> _Task data_
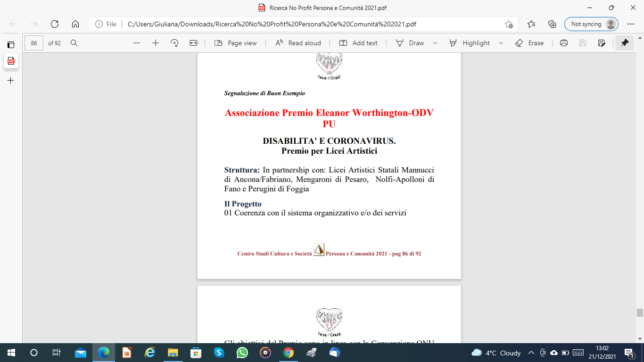
Task: Click the Zoom out minus icon
Action: click(x=137, y=43)
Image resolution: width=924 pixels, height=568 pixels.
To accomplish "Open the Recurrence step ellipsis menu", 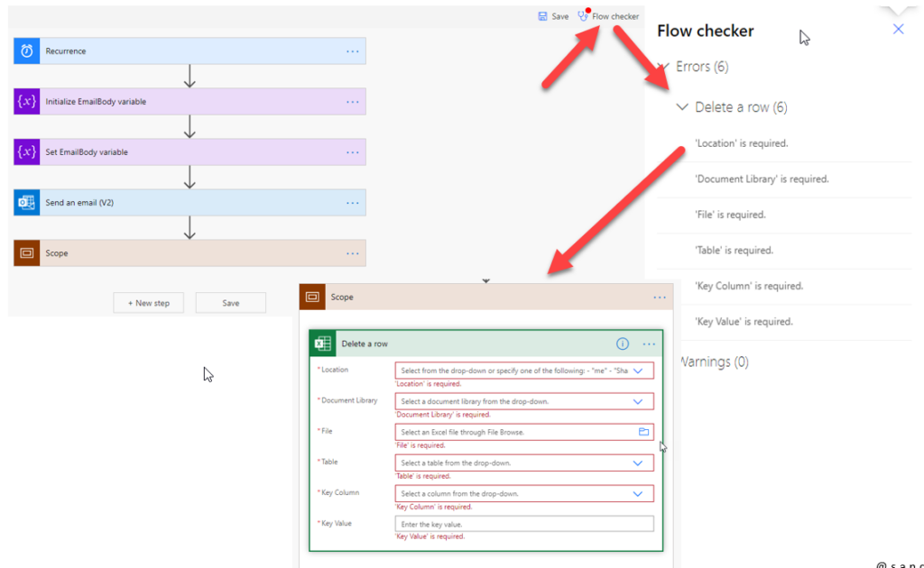I will [x=353, y=51].
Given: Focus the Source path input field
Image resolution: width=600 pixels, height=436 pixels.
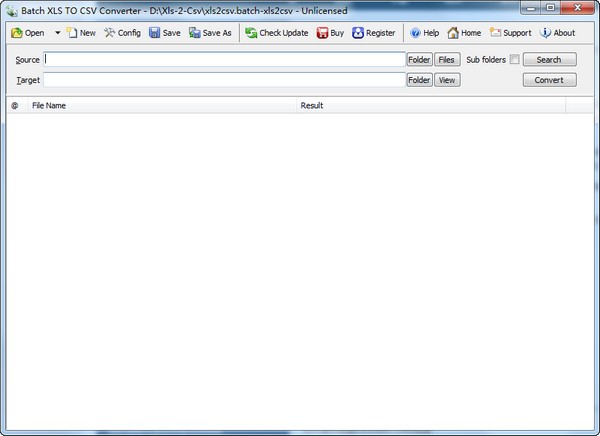Looking at the screenshot, I should (225, 60).

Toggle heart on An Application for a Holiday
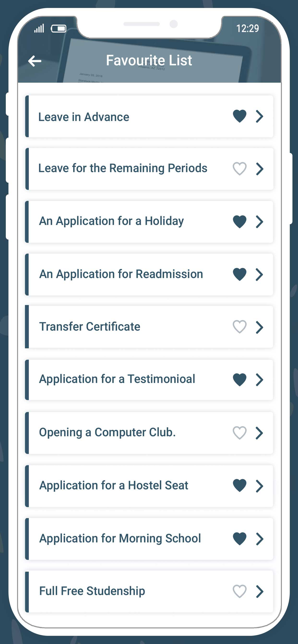click(240, 222)
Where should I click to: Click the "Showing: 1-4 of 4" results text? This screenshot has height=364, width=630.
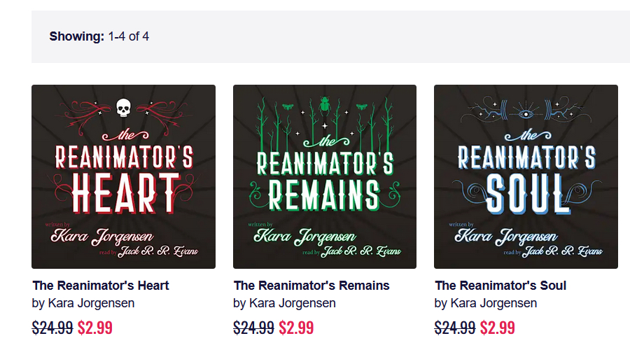(99, 36)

> _To do_
From the line containing "Where should I" to the final line above, both included, transcribe every line exactly and leave all pictures out.

> _Solution_
Where should I click to: Click the "Showing: 1-4 of 4" results text? This screenshot has height=364, width=630.
(99, 36)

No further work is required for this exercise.